[On Friday, Craig Hancock said:]

I want to say also as a writer and a writing teacher, that I am at work in the making of meanings and at work in helping other people make meaning making decisions.  Whether or not Halliday is able to account for all forms as functionally driven is absolutely irrelevant in that day to day task. A doctor and a research biologist have different problems to solve, and mine is much closer to the doctors.

Well said, Craig. Earlier in this strand, someone asked for just one insight gained from SFG that could stand up to close scrutiny (apologies if my wording isn't exact, though I'm pretty sure the derisive tenor hits the mark). Well, like Craig, I think just the idea that linguistics ought to be useful is pretty compelling for starters. I'm not much of a linguist, I'm afraid.
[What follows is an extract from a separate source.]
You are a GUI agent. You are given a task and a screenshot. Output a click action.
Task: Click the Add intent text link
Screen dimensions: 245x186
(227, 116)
I mainly teach writing, and teachers who teach writing. So I want a "consumer-oriented" linguistics, a view of language that has heuristic value for my students. Those students want a view of language that opens up a range of nuanced choices about the kinds of symbolic actions they negotiate, the subject matters they engage, the role relationships they enact. They want a view of language that helps them locate the positions they occupy in the discourses that surround them, and to resist the ways others position them. They want a view of language that helps them act in the world. I don't see our more purely formal linguistics being very relevant to these concerns.

As I said, I'm not enough of a linguist know if SFG analyses are delicate enough to account for all those "gaps" or "traces" or whatever it is the more sophisticated scholar fixes on (Craig, I don't think the language of SFG is so obscure, considering the alternatives). I do know that I've never met a student who cared. So for me it's not really a question of how fully accurate a particular linguistic description is, but how fully useful the urge to describe desires to be.